Not that I'm doubting you, I'm just trying to understand this claim. Can you explain the motivation behind exporting at a loss? If the argument is that there's too much timber supply driving down prices to the point that some of the inventory is sold at a loss, wouldn't it make more sense to just cut less trees?
Say the market price of a tree had dropped to $1 from $5. If you can export a tree for -$1 and create a domestic shortage which causes a tree domestically to be worth +$4. You effectively double the value of a tree. ( hope the math is right just trying to make an example )
I am not sure why they didn't just cut less trees other than they probably had bids that would expire ( another policy problem ).
Exporting at a loss is often the prudent financial measure just because of market conditions, and it does have the effect of increasing domestic prices (as a third-order effect), but the way you're describing it happening isn't plausible.
Do you have a citation that they're intentionally losing money in order to drive prices up to a target price?
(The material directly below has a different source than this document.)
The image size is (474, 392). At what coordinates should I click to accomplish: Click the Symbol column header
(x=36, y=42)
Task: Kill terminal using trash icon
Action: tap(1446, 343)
Because that, no offense, would be idiotic unless they have some kind of subsidization deal that would support it, as the export of any quantity of lumber even at break-even would not increase domestic prices enough to justify the losses of profit on that lumber if profit was available.
It sounds like the market is down, and they have lumber on hand, and it's better to sell at a loss and realize the revenue in most cases than to not sell at all.